[[ Data for the task open ]]
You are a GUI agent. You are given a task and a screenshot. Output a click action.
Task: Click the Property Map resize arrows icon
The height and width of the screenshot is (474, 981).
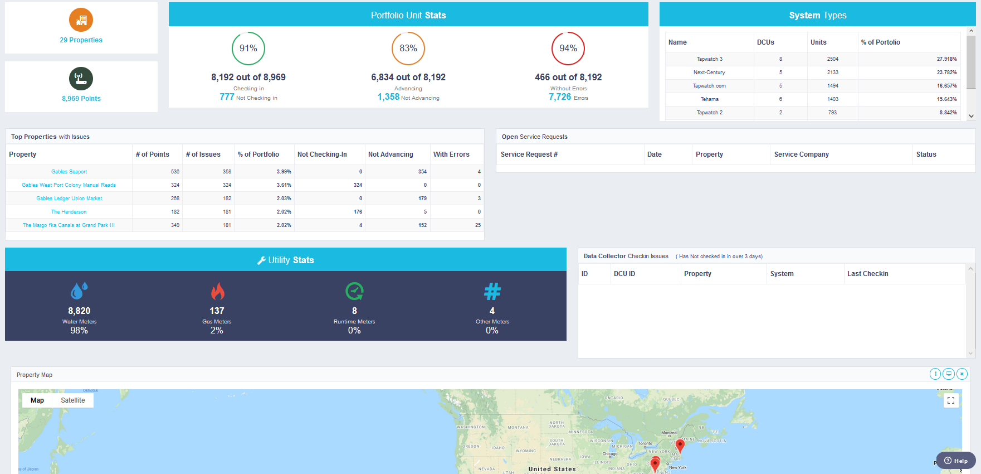(935, 374)
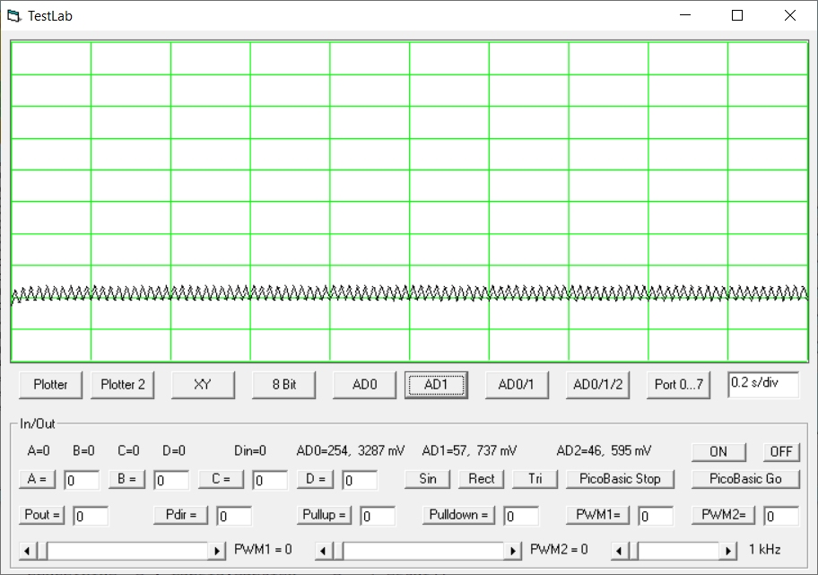Select the XY plot mode
This screenshot has width=818, height=575.
(x=203, y=384)
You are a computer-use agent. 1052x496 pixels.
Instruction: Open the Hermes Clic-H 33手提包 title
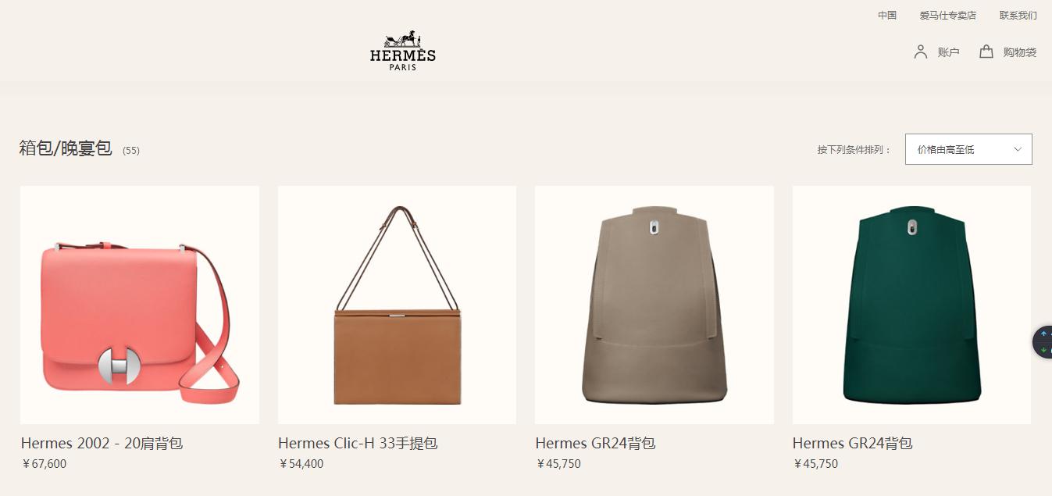point(358,444)
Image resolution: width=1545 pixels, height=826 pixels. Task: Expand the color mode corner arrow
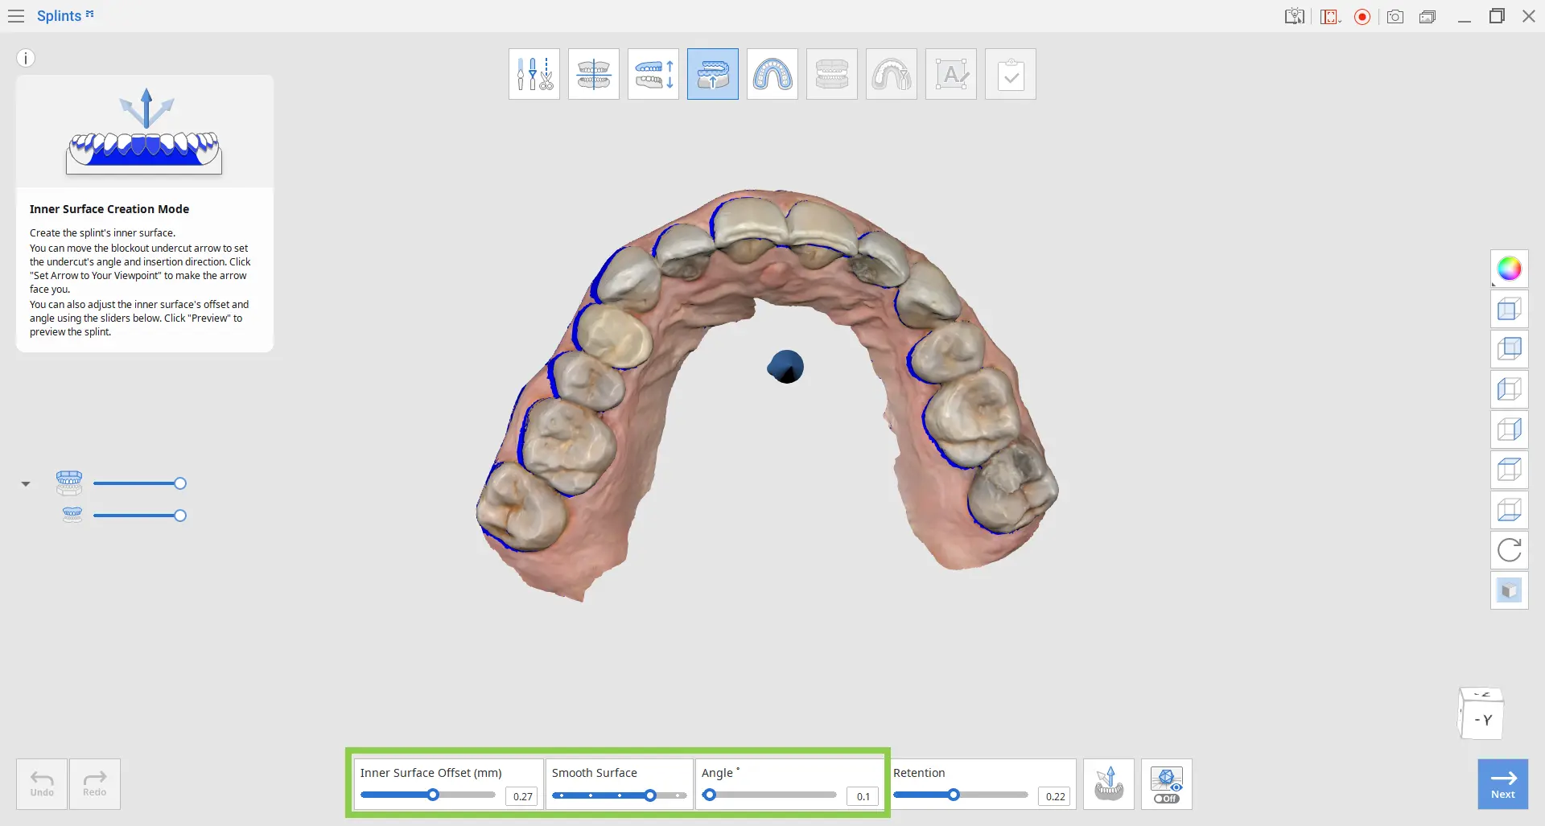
[[ Data for the task closed ]]
*Action item*: Every line containing the string "pixels" is required; copy each such line from the data.

*Your solution*:
You are a computer-use agent. 1052x496 pixels.
Image resolution: width=1545 pixels, height=826 pixels. Task: Expand the color mode corner arrow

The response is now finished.